Once you are out of Dhaka and heading north toward Pakistan, the color becomes very green.
This is an unusual plant, called an image plant. Its roots take on the appearance of the farmer who planted it! (OK, I'll stop the jokes soon).
A very happy baker! He received a small loan and delivers his bread (by bicycle powered cart) to local villages. He employs 4 workers.
Amazing what about $75 can do in parts of Asia!
These pictures are from a popular business in Bangladesh and Thailand. Fish farming allows people to support themselves as well as feed their families.
And if they choose, the water can support the growth of fruit trees and other agriculture!
Tons of great kids in a very poor Hindu village in Bangladesh. What a welcome!
Paula teaching the "Shaka" sign from Hawaii.....Still an island girl at heart! So far, no adoptions to the Hays family to report!
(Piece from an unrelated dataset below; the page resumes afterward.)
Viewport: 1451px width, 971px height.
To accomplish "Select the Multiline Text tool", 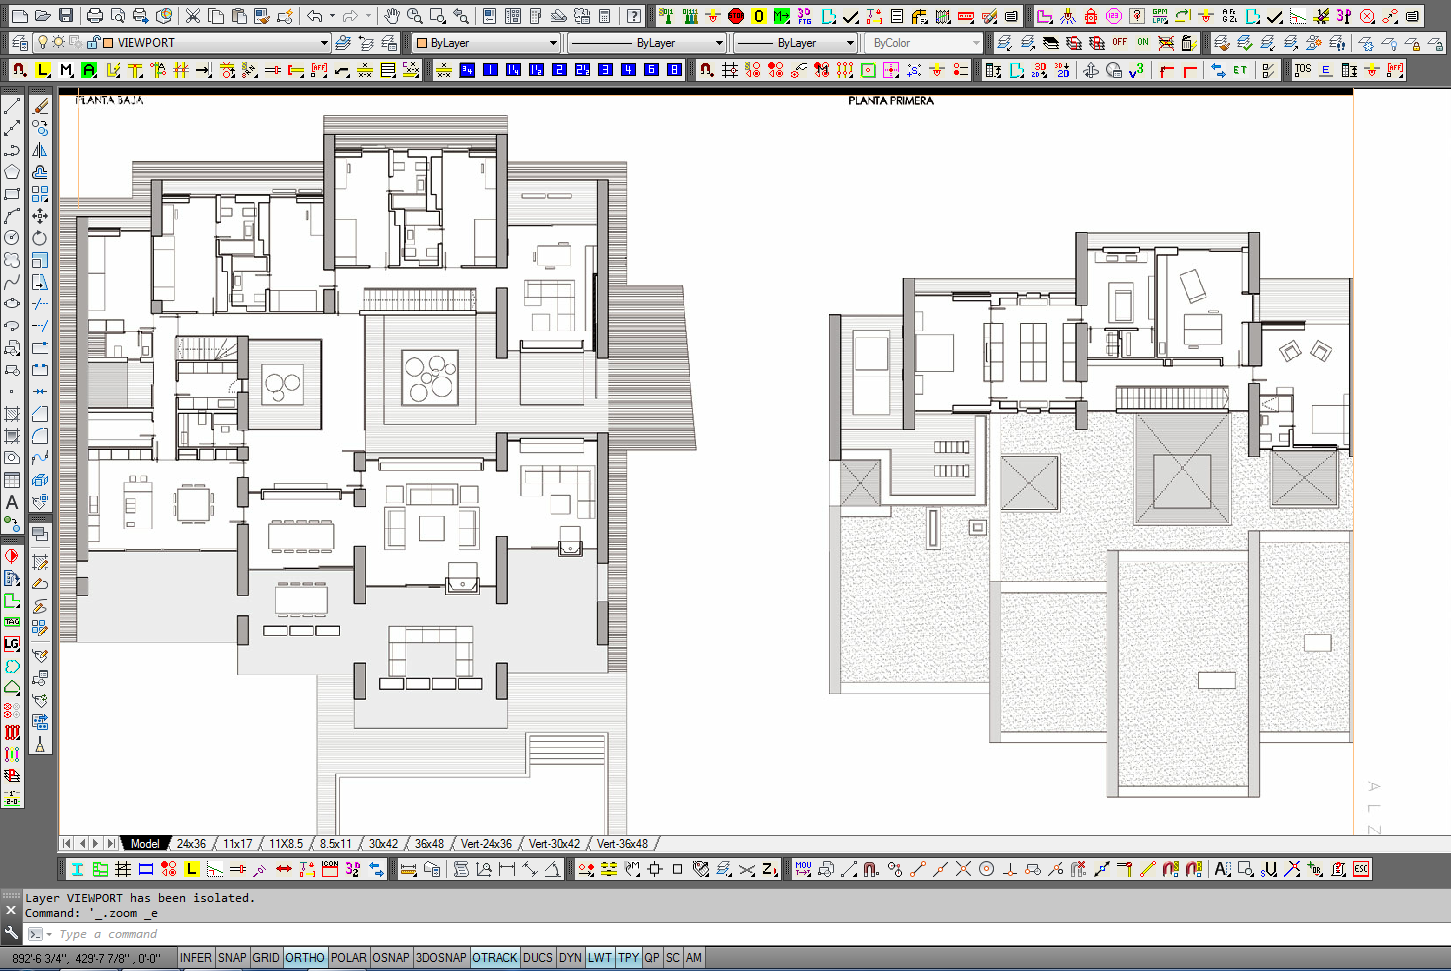I will tap(12, 502).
What does she dream of for her life?
What does she want for her child?
What can we do to bring the Giver of all dreams to her?
Monthly meetings where micro business owners share ideas, friendship, encouragement (and make their monthly payments).
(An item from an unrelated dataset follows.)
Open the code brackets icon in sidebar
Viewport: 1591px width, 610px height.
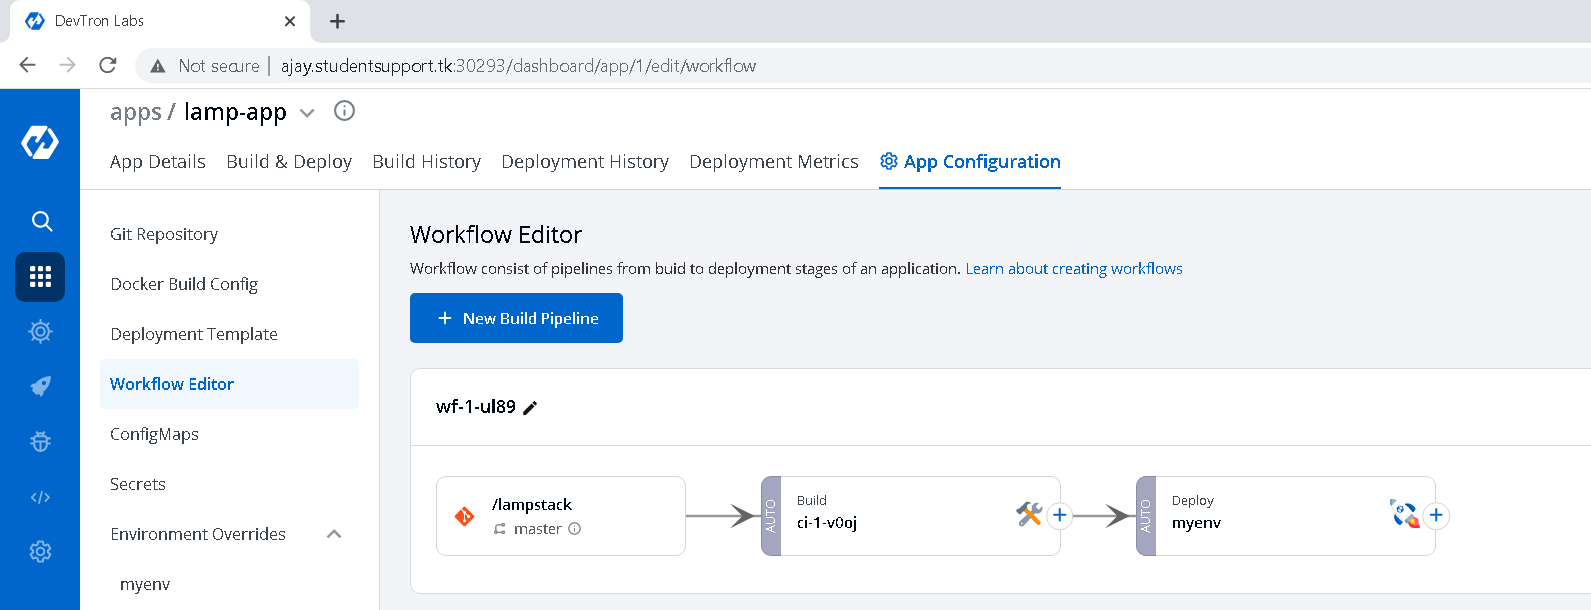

Isn't it amazing how a simple little hope can change a life?
We are committed to helping people find their smiles again....and to find the Lord for the first time!
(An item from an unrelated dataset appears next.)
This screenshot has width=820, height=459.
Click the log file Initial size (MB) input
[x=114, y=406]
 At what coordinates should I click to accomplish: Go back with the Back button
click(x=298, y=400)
Beautiful people who need the Lord. Micro Enterprise helps open the door to sow the seeds.
(By the way, someone has to help Paula get over her shyness!)
This picture just seems to 'move' us. Mothers and babies are among God's greatest joys!
This family borrowed about $100 to start a snack business. As it grew, they used the profits to help develop this mustard oil business. 1 cow, 1 person to direct the cow in a circular pattern, and 1 grinder....and you HAVE it! Very creative, huh? (I believe they could use this in Italy instead of stomping on all those grapes!)
The final result: Mustard seed and oil! Bangladesh cooking utilizes this a lot!
Another monthly group meeting in another village. Micro enterprise CAN make a difference!
This woman borrowed about $50 to start a candy business. The candy is put into jars and is a favorite among the village kids. She actually employs 5-6 other women to help her. Today---Taffy pasta. Tomorrow---PowerBar!
Caramel is rolled and stretched before a powdery dough is added.
The ultimate teamwork!
The flour is mixed with the caramel to make a pasta-like candy...ready to be cut and sliced!
Final step: Munch and enjoy!
(We did!) Pretty good, actually!
This entrepreneur group was in Northeastern Bangladesh. Most are women...inspired and fired up with hope! As Muslims, this is a first step and a door opener to sharing the Gospel!
Nike...made in GERMANY???? Hmmm...Something rather 'fishy' going on, don't you think??
Paula with a new friend....We'll return to Bangladesh sometime next year.